Paste: What was the first beer you produced—for yourself?
CL: I worked on the pilsner for the longest time. Like three years. And as I got into the micro-biology, I started to understand why we as athletes crave it. It’s got all the things you need. It’s 80% water. It helps fight inflammation, aids digestion, helps strengthen your bones. So I started taking food science courses at UC Berkeley and started to think about ways to fortify the water quality.
I put a lot of my money for my wedding into making my beer. And I packaged the pilsner for our wedding.
Paste: And that was the first beer to hit the public under the Sufferfest label?
CL: Yes. I started working on an IPA at that time as well and both hit the market at the same time. I envisioned the IPA as something to drink while rolling out your fatigued muscles post-workout.
Paste: Given the craft beer space is crowded with men—typically bearded men wearing flannel—how has your experience been as a woman working in craft beers?
CL: I thought it was going to be more machoistic. But it’s not that. Every part of the craft beer space’s supply chain is owned and operated by women. The CEOs are really where the glass ceiling exists.
Paste: I love that you have sponsored athletes under the Sufferfest label. What’s their role with the brewery?
CL: They are all awesome people, first and foremost. We have a charter around volunteering, trail repair, and other causes that the athletes are engaged in. It’s first and foremost people who like our beer but don’t have to make compromises with what they eat and drink. It’s often us helping them with providing beer or time, and in return they endorse the brand.
Paste: Do you know of other breweries that have athletes on their roster?
CL: Not really. I think of Red Bull. We are different. And I’m not sure if that’s good or bad. None of us come from a beer background. We’re all tied together for our love for the outdoors. We’re competitive and we want to win, but when it comes to beer, we’re aligned. We want to change the model. We don’t have a brewery to participate in contests. We spend time at climbing gyms, ski mountain, and surprise-and-delight events at trailheads.
Paste: California’s craft beer scene is pretty damn crowded—to say the least.
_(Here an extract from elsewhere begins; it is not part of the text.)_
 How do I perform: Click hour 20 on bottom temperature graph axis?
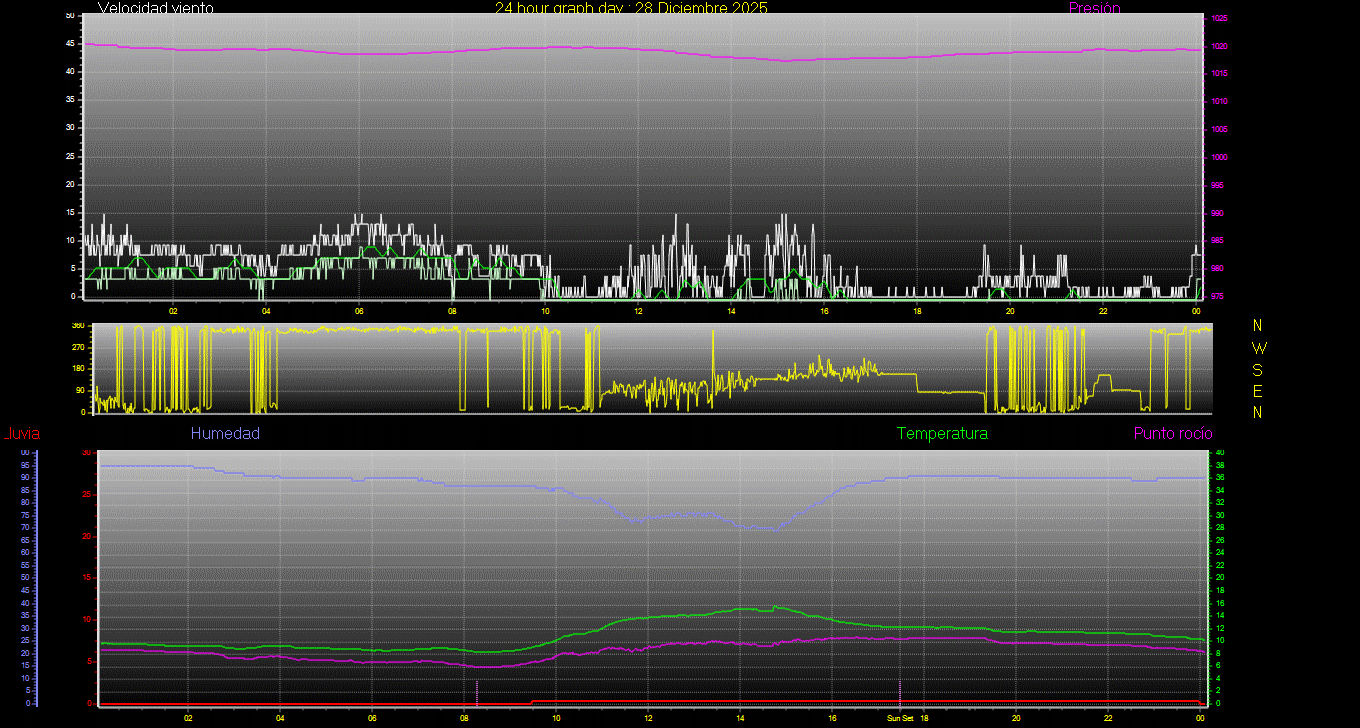pyautogui.click(x=1015, y=718)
Was it daunting to step into the space?
CL: I didn’t think about it. I was naïve 100% of the time. And soon, the athletes and endurance racers were providing affirmation. And if I didn’t scratch that itch to try and make the beer I wanted—I just don’t live that way. My goal wasn’t to build a huge brand, but to have a few grocery stores stocking my beer so I could pick them up after a workout.
Within two months, Whole Foots picked us up in every location. And it snowballed from there. We still self-distribute, but we’ve got 700 doors [distribution points] and Sufferfest is the number-one grossing beer at Whole Foods. We grew 212% in the last year, even with the industry dropping 4%.
Now the shift in the industry has turned toward more discerning appetites, more towards brand affinity, more towards health and lifestyle. We basically stumbled into the fastest-growing space. We want to be the craft alternative.